When people think of Jessica Simpson, most might think “faded pop-star,” “fluctuating weight,” “Tony Romo’s ex-girlfriend,” or “Chicken of the Sea.” Few think “successful business woman.” As such, our readers might be surprised to learn that Simpson’s fashion line – The Jessica Simpson Collection – brings in an estimated $1 billion in annual sales. Her label, launched in 2005, has grown to cover more than 30 product categories, and is sold in mainstream department stores across the country. How has Simpson accomplished this? A recent Bloomberg article explained that “Simpson’s label found its groove by targeting regular women, not the high-fashion types celebrities often attempt to court.” Bloomberg expands:
“According to the pop star, Simpson just knows what women want. Her assortment of designs seeks to appeal to all kinds of women — a teen searching the mall for a cool denim jacket, a plus-size girl looking for a going-out dress, a grandmother who wants to dazzle in a chic top.
‘I have been every size on the planet, and I understand—I feel like I understand women,’ Simpson said at Forbes’s annual Power Women’s Summit in 2014. ‘I know there’s all different kinds, you know. There’s life and a whole entire world beyond L.A. and New York. And I do understand the Middle America, and their mindset.'”
We attribute Simpson’s success to a keen ability to empathize with her clients. While many “top-tier” brands may have more cache, in reality many do not deeply understand their customers’ needs, and therefore miss a significant portion of the market. From the 2014 Forbes summit:
“She (Simpson) went on explain how she manages to outsell most runway designers several times over by understanding everyday women, the vast majority of whom are larger than a size 2 and may feel alienated by what they see in Vogue.”

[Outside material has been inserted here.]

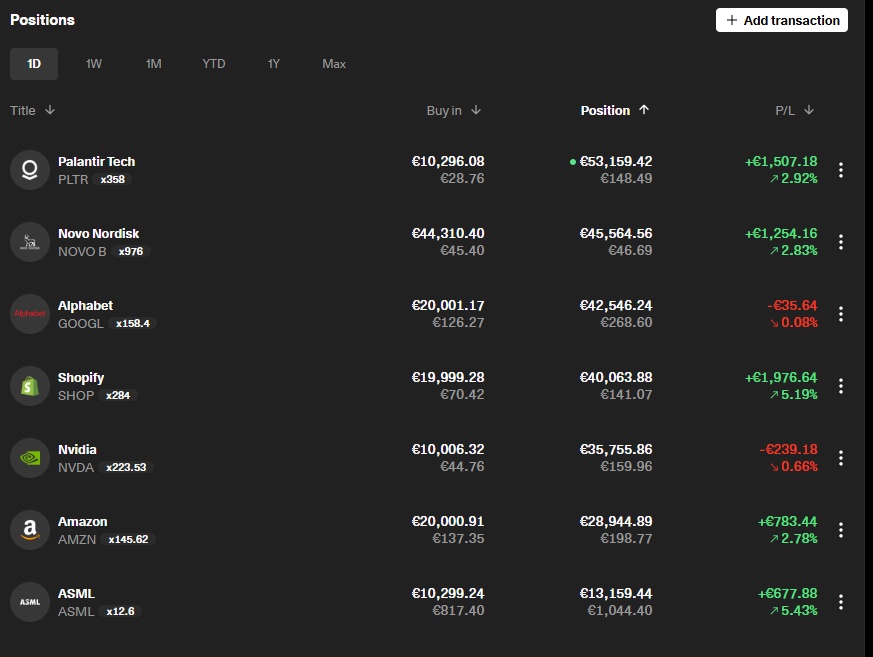The image size is (873, 657).
Task: Click the Alphabet logo icon
Action: 30,314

As articulated in the past, we strongly believe that empathy is a critical factor for long-standing business success. Additionally, we believe that there is a lot of value situated somewhere between New York and Los Angeles! We draw inspiration from Simpson’s approach, and hope to match her level of understanding in our own business pursuits.
Rarity of Averages
In introductory statistics, everyone learns about the dangers of relying too much on averages when they discover that its easy to drown in a lake that has a mean depth of four feet. We were reminded of that lesson this week when we came across an article which included a chart of the distribution of S&P 500 returns since 1926. The chart looks like this:
Astute readers will note that while the S&P 500 since 1926 has produced an annualized compound return of 10.12%, there hasn’t been a single year when the actual annual return equaled this figure. We found this fascinating for a couple of reasons. First, from a statistical perspective, it is a great reminder of the importance of standard deviations and the pitfalls of using descriptive statistics on a limited data set. Second, as investors, we look at this data and suspect most practitioners have great difficultly earning that compound annual figure throughout the cycle, as such extreme variation is highly likely to cause portfolio adjustments at inopportune moments.

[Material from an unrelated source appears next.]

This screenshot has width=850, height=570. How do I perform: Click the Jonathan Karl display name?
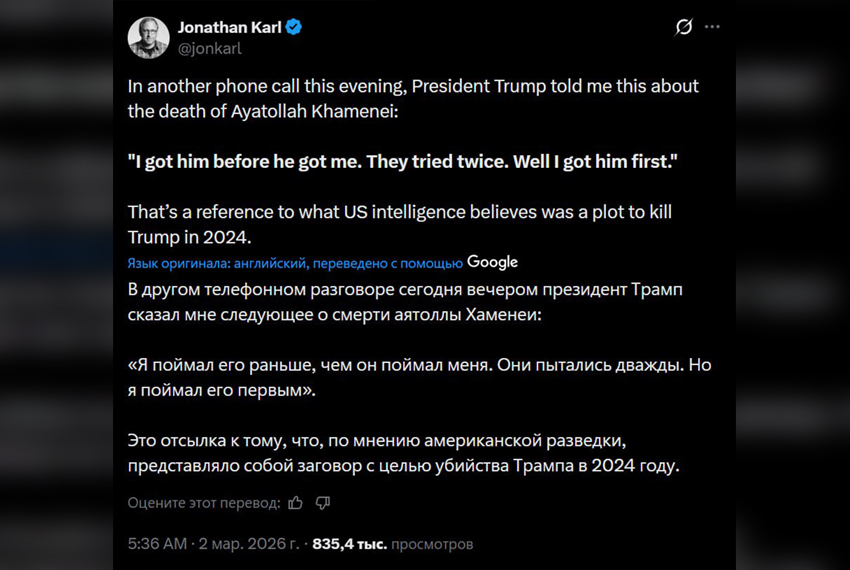[x=230, y=27]
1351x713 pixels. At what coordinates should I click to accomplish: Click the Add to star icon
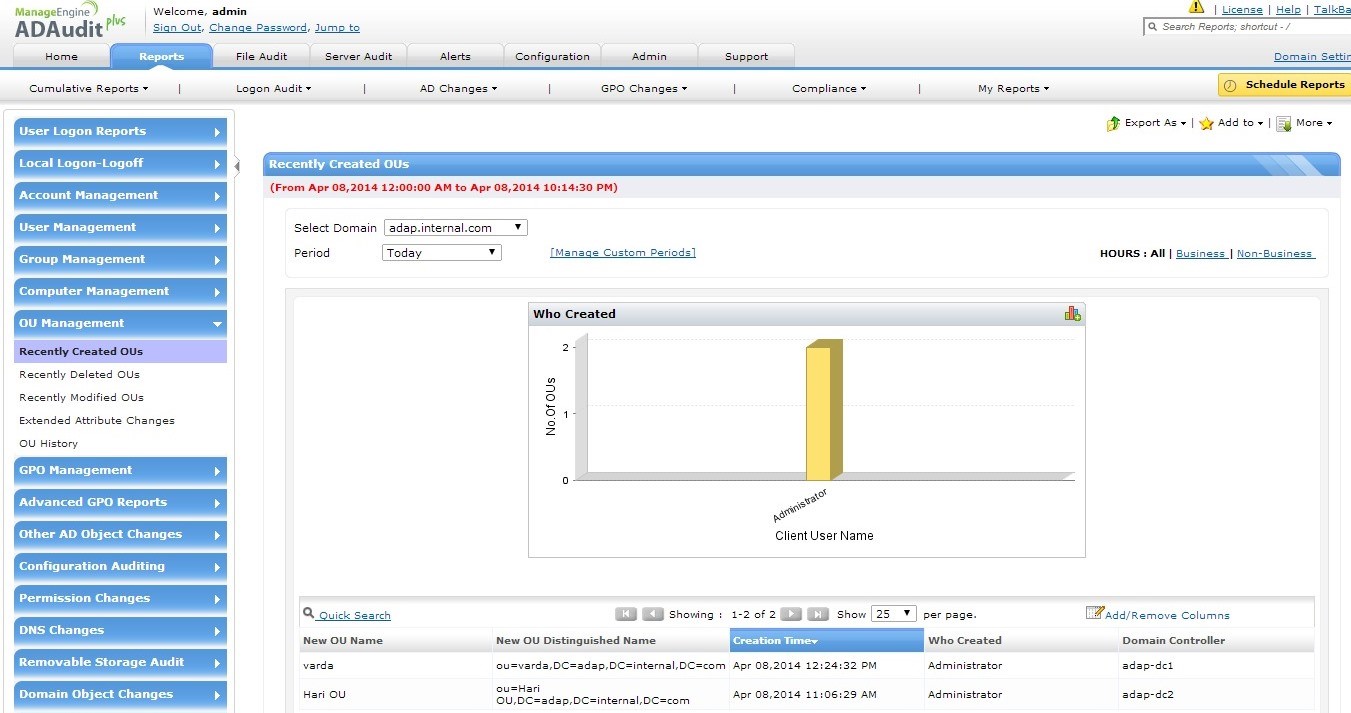1206,123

When modeling long term returns, it is easy to fall back on average estimates without appreciating how jagged the path may be from here to a 10% compound return in the distant future. Our goal, then, is two fold. First, we seek to reduce the standard deviation of our return streams without reducing the return itself (i.e. we pursue higher sharpe ratio investments). Second, we try to understand and anticipate how a return and standard deviation profile is likely to unfold over time, so that we are adequately prepared, both emotionally and intellectually, to handle the volatility that is sure to present itself.